PROBLEM TO WORK ON: Scan the listing for "accomplish" and copy out each line that has it.

TASK DATA:
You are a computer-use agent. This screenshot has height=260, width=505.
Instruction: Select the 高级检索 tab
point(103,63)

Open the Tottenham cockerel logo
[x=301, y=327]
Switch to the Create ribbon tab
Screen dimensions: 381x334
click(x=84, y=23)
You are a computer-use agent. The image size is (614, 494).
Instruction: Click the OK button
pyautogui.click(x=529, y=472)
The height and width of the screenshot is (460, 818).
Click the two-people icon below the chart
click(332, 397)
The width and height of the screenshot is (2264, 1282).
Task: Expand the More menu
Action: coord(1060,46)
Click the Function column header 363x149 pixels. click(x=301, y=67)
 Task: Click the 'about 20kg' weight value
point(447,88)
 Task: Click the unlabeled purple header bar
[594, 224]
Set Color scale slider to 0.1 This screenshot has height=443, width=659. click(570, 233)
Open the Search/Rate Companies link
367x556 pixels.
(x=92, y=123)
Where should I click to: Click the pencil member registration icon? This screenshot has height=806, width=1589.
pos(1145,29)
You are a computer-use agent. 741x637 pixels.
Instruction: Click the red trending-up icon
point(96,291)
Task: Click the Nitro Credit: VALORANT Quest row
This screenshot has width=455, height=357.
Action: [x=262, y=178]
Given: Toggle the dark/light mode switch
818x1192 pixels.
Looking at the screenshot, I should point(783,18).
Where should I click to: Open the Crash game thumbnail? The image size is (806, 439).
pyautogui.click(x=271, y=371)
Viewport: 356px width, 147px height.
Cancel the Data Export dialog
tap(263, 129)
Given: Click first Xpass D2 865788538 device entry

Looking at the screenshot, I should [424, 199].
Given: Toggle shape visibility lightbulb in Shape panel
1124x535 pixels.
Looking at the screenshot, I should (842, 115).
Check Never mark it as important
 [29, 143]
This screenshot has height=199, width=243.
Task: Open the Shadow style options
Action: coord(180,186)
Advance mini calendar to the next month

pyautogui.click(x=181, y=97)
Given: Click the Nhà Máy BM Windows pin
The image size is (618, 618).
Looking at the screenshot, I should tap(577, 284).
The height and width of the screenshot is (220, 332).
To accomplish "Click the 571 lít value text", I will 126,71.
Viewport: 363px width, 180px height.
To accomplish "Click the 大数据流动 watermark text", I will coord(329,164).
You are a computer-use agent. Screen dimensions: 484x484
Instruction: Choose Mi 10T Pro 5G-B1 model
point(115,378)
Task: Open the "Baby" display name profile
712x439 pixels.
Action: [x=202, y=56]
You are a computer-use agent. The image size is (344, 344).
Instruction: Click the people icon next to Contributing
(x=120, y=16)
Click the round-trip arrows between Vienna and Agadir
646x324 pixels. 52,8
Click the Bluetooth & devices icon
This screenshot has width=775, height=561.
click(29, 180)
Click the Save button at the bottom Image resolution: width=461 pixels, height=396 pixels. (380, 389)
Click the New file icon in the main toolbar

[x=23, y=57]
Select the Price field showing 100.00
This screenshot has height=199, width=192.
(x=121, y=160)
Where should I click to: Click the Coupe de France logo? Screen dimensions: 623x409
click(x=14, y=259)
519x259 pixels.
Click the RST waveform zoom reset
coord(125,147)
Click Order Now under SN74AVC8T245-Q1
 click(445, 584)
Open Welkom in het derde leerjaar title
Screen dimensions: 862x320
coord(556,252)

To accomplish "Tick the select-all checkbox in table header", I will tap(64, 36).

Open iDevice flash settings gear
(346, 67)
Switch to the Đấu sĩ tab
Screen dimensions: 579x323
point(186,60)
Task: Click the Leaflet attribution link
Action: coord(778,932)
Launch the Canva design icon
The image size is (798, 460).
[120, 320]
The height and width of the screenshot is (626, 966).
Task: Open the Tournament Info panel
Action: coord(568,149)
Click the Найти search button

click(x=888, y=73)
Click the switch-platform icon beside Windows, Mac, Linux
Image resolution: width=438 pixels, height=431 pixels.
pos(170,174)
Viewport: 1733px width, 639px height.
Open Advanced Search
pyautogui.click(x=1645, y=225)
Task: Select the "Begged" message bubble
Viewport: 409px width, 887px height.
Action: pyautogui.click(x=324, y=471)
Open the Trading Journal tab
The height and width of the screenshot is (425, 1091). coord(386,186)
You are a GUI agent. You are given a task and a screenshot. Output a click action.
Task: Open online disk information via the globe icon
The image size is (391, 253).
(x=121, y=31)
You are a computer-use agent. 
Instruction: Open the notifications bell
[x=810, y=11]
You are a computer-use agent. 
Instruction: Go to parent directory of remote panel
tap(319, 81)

ANSWER BELOW:
To accomplish "Click the 571 lít value text", I will 126,71.
To accomplish "Click the 大数据流动 watermark text", I will coord(329,164).
To accomplish "Tick the select-all checkbox in table header", I will tap(64, 36).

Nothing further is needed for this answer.